#### The data:
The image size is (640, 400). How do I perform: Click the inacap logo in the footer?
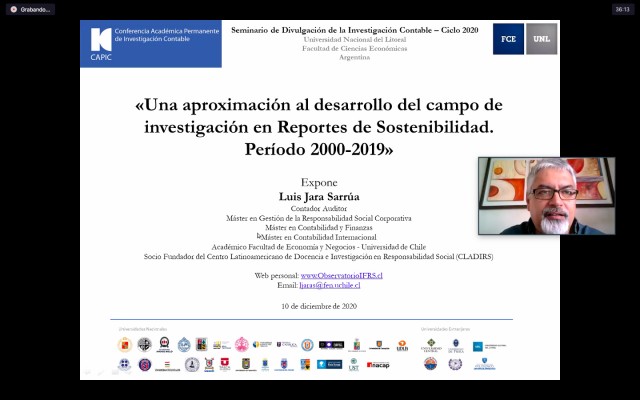pyautogui.click(x=378, y=365)
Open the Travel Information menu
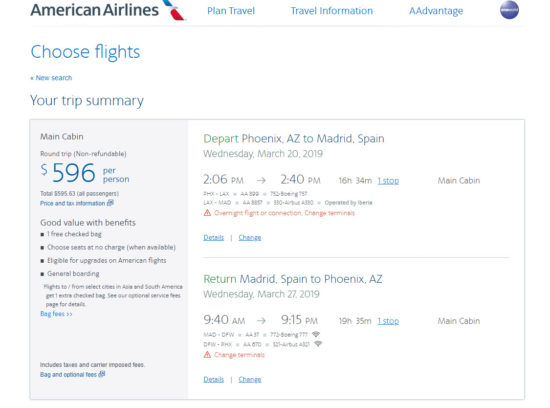The image size is (550, 408). tap(331, 11)
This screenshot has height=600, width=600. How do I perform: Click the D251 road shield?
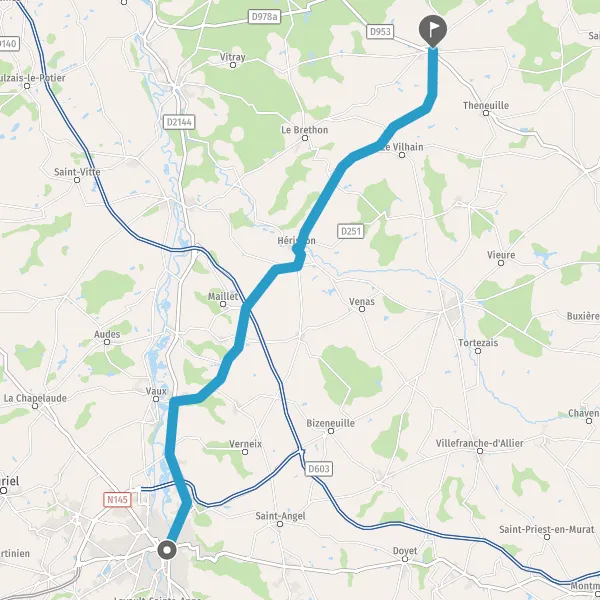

#### What you need to do:
The data above should be repeated in full and exactly, with no pictures carried over.

#### Result:
The image size is (640, 400). How do I perform: Click the inacap logo in the footer?
pyautogui.click(x=378, y=365)
Open the Travel Information menu
The image size is (550, 408). tap(331, 11)
This screenshot has height=600, width=600. How do I perform: Click the D251 road shield?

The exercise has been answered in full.